Concedo que o assunto tem importância. Não é indiferente saber quem vai dirigir o Ministério Público, numa fase em que dá provas de mais efectividade e objectividade no exercício da acção penal, com casos relevantíssimos em investigação. Mas daí até se dizer, com excessivo simplismo, que apoiar a permanência da procuradora-geral da República é ser contra a corrupção e contestá-la é ser a favor, vai ainda uma grande distância. A questão, posta assim dessa forma dramática e fulanizada, está mal colocada e não permite ponderar com serenidade todas as suas variáveis.

O Ministério Público tem um estatuto que permite aos magistrados actuar com desligamento de todos os interesses políticos, económicos e sociais. Tem mecanismos de controlo que garantem um equilíbrio razoável entre a estrutura hierarquizada em pirâmide e a autonomia técnica e de consciência de cada magistrado.
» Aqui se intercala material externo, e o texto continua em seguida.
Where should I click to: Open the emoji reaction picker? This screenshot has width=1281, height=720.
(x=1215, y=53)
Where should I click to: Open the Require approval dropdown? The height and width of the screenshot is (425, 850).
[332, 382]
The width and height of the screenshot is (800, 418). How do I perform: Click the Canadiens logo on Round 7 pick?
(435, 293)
Tem magistrados com excelente formação profissional e muita experiência em investigações complexas. Tem uma cultura de descentralização e autonomia dos diversos departamentos que impede a concentração do processo de decisão no topo da hierarquia. Por isso, sem prejuízo da importância da liderança do MP, é excessivo reduzir a nossa esperança sobre o futuro da Justiça no combate à corrupção à recondução ou não recondução da procuradora-geral da República.
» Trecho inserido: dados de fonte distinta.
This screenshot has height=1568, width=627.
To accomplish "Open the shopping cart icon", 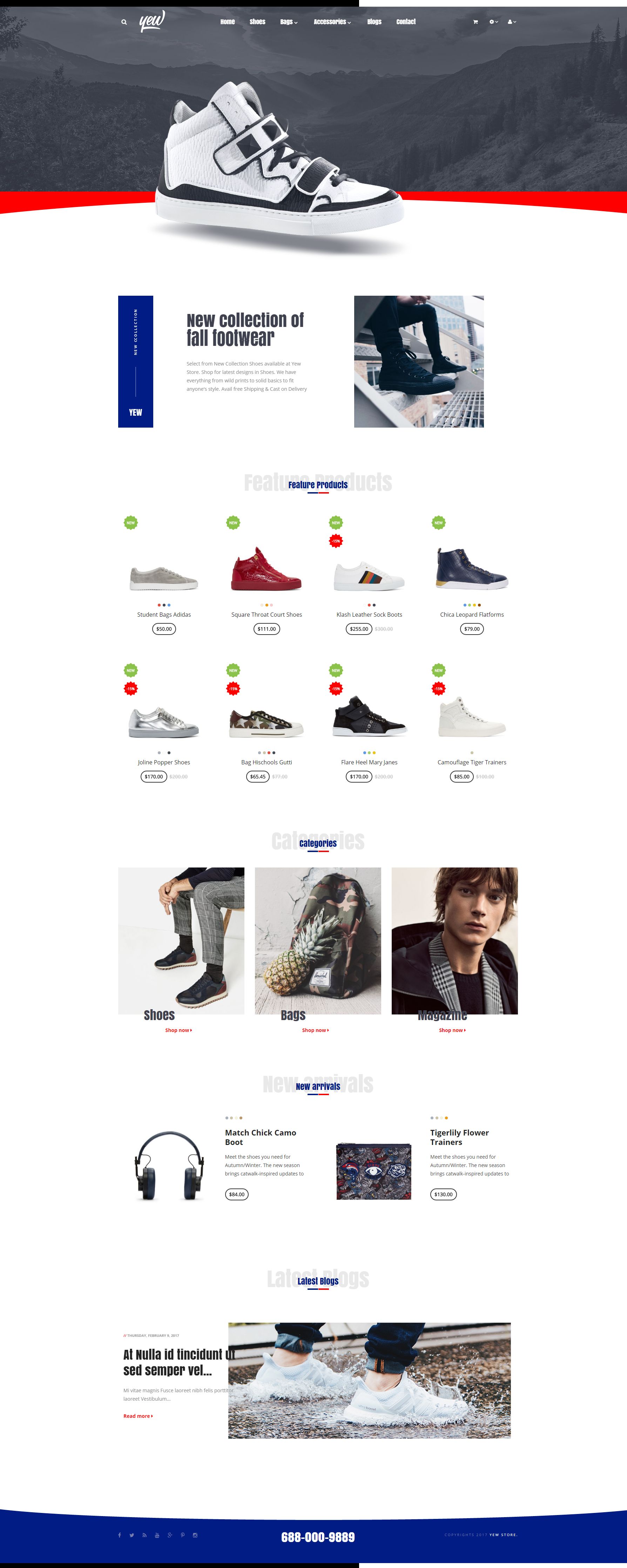I will [x=476, y=22].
Dito isto, não há a mínima dúvida de que a actual procuradora-geral cumpriu a sua missão com assinalável êxito e que merece todos os elogios públicos que lhe têm sido dirigidos. Falou pouco e bem. O procurador-geral da República todos os dias nas televisões a comentar este caso e aquele não dá confiança, nem acrescenta credibilidade. Deu sinais de ser impermeável a influências indevidas. A melhor prova disso são as investigações que correm em todos os lugares onde se levantaram suspeitas, sem olhar a quem. Não se deixou paralisar na tradicional retórica da falta de meios. É claro que os meios são poucos. Mas a chave do sucesso é fazer muito com pouco. E isso parece ter sido conseguido.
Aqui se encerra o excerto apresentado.